Le ministre est optimiste pour l’avenir du pois

INTERROGÉ par Pierre Cuypers, président de l’Union nationale interprofessionnelle des plantes riches en protéines, le ministre de l’Agriculture, Michel Barnier, a rappelé l’intérêt des protéagineux et a assuré que ces cultures sont « au coeur du modèle agricole qu’il défend. » Alors qu’elle présente de nombreux atouts, la culture des protéagineux, pois et féveroles est de plus en plus délaissée par les producteurs qui n’y trouvent plus d’intérêt.

Une culture pleine d’atouts

Pour Michel Barnier, la chute du niveau de la production française observée ces dernières années « est d’abord une crise de l’offre », remarquant que « les débouchés existent, tant en alimentation animale qu’en alimentation humaine, avec notamment le développement intéréssant de nouveaux marchés à l’exportation pour la féverole. » Le ministre souligne également dans son entretien la possibilité de limiter la dépendance française et européenne en termes de protéines et « l’enjeu important » que représente le redressement de la production. Michel Barnier n’oublie pas l’intérêt environnemental de cette culture, qui « s’inscrit pleinement dans la logique d’une agriculture à haute performance environnementale », et qui « doit devenir la signature de l’agriculture européenne », ajoute le ministre.

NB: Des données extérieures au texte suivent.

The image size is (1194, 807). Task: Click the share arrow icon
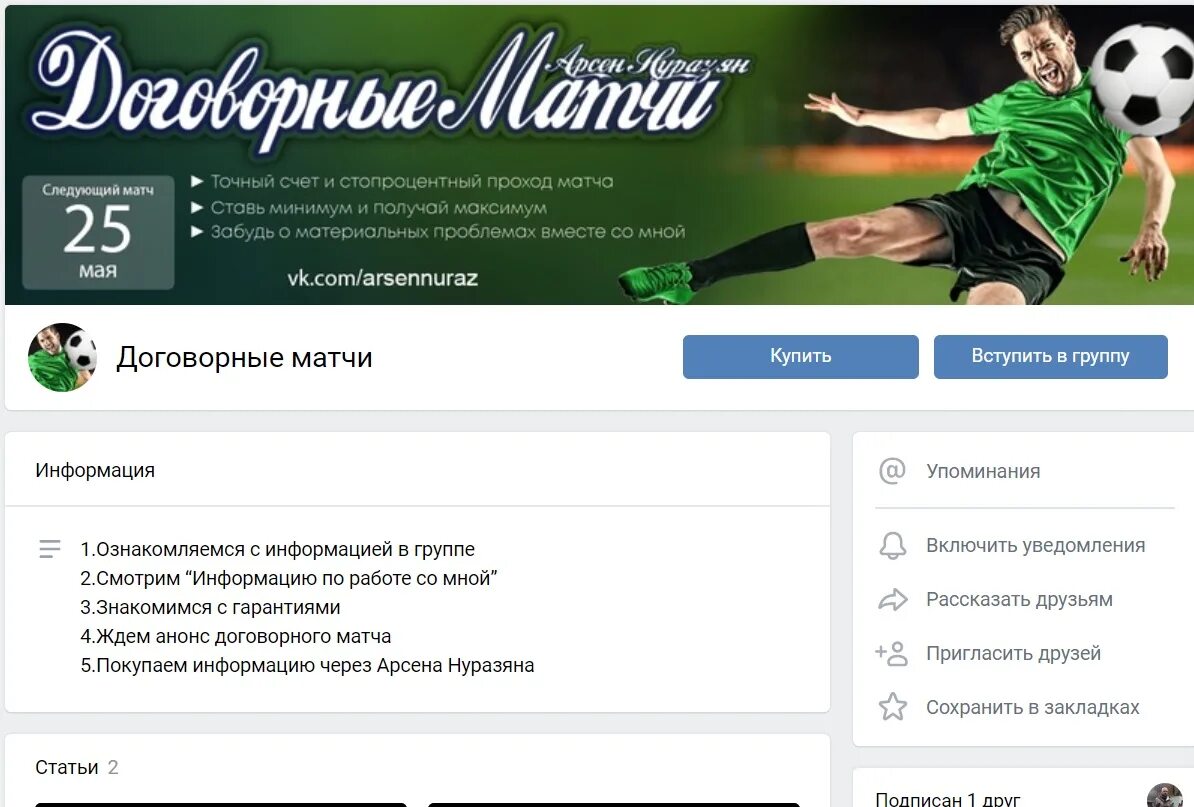[892, 600]
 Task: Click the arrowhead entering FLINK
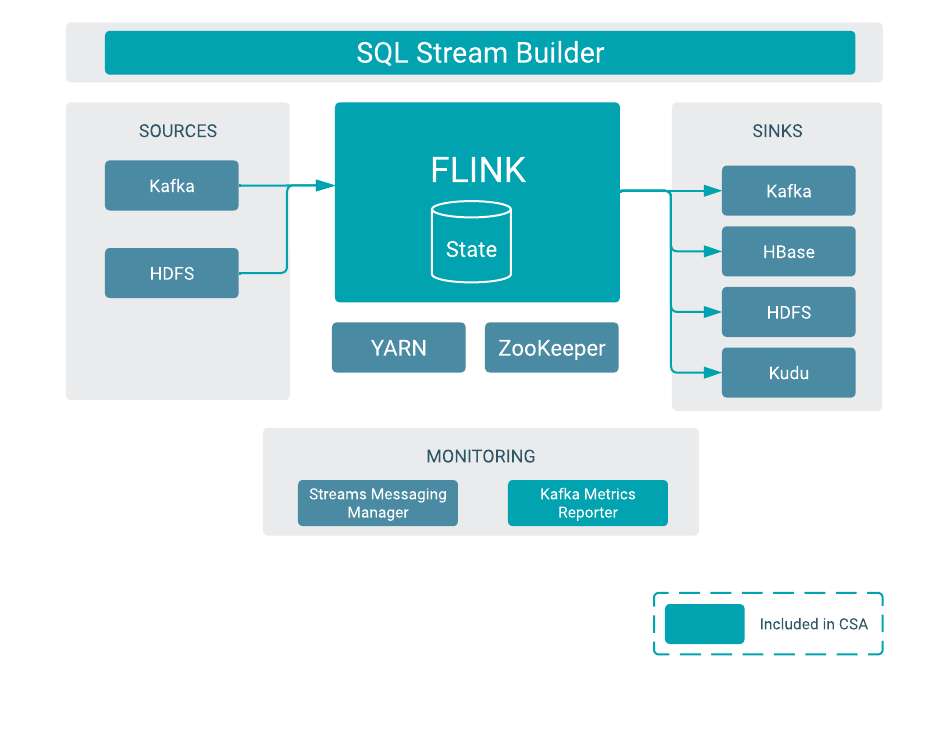pos(325,185)
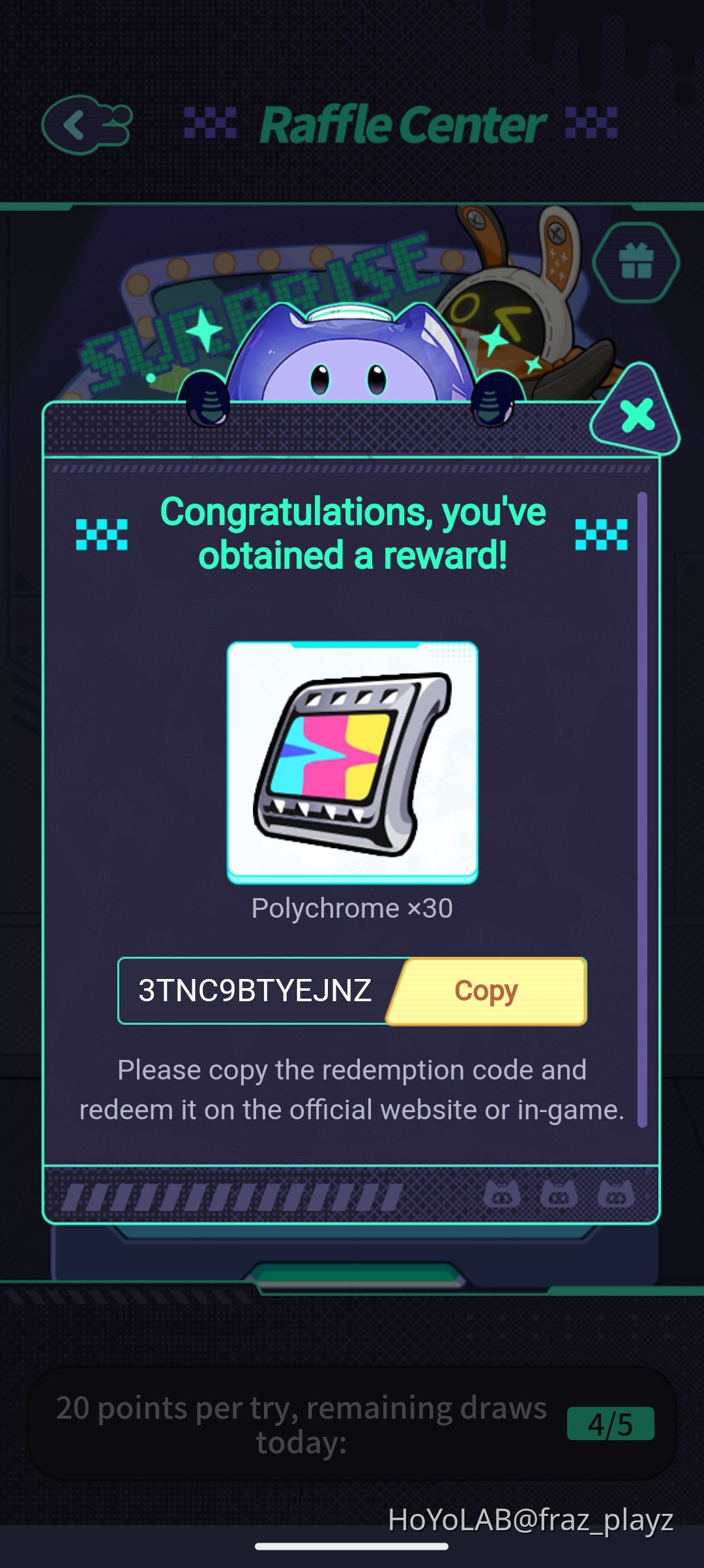Viewport: 704px width, 1568px height.
Task: Tap the first Bangboo face footer icon
Action: (x=502, y=1194)
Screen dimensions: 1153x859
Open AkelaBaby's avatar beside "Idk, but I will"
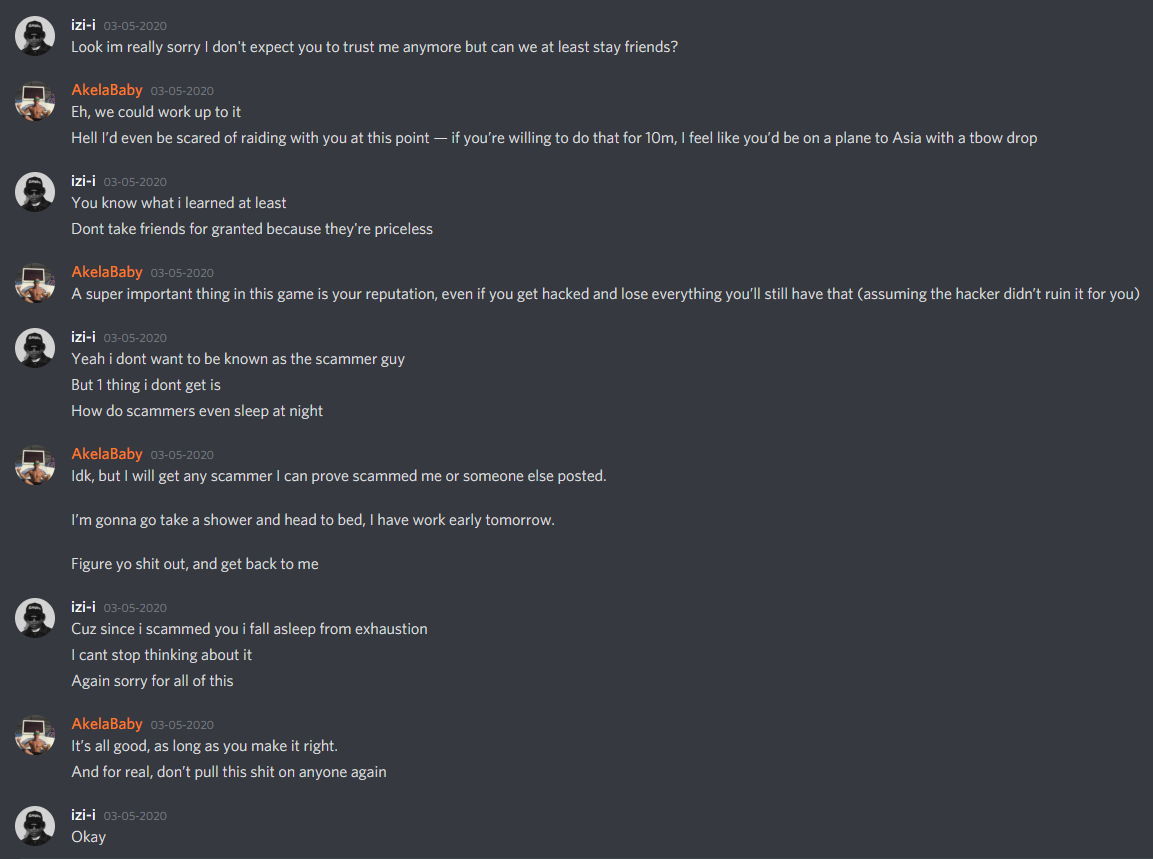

Ce dernier reste optimiste pour l’avenir des protéagineux malgré un désengagement important. La perception d’une rentabilité moindre de la culture de protéagineux par rapport à d’autres productions de grandes cultures serait à l’origine de son déclin, selon Michel Barnier. « Cette perception s’est nourrie de différents éléments, pour l'essentiel conjoncturels : succession de plusieurs années défavorables aux protéagineux sur le plan climatique, difficultés techniques, hausse des cours des principales céréales. »Cependant, « la présence de protéagineux dans une rotation est économiquement profitable (fertilisation et structure des sols). Cela devrait favoriser une remontée significative des surfaces au cours des prochaines années », estime le ministre.

La Pac propose également certains leviers pour encourager la culture de protéagineux.

« Nous nous sommes battus pour que le découplage de l’aide spécifique aux protéagineux de 55,57 euros par hectare soit repoussé à 2012. » D’autre part, la « boite à outils » peut être utilisée pour renforcer le soutien spécifique aux protéagineux, a expliqué le ministre.

Enfin, Michel Barnier a insisté sur le rôle de la recherche. « Un plan sur les cinq prochaines années est en train d’être finalisé pour consolider les progrès accomplis et fournir aux agriculteurs des variétés plus performantes en termes de tolérance et de rendements. (...) La réduction de notre dépendance en protéines est un enjeu stratégique pour notre agriculture », a-t-il conclu.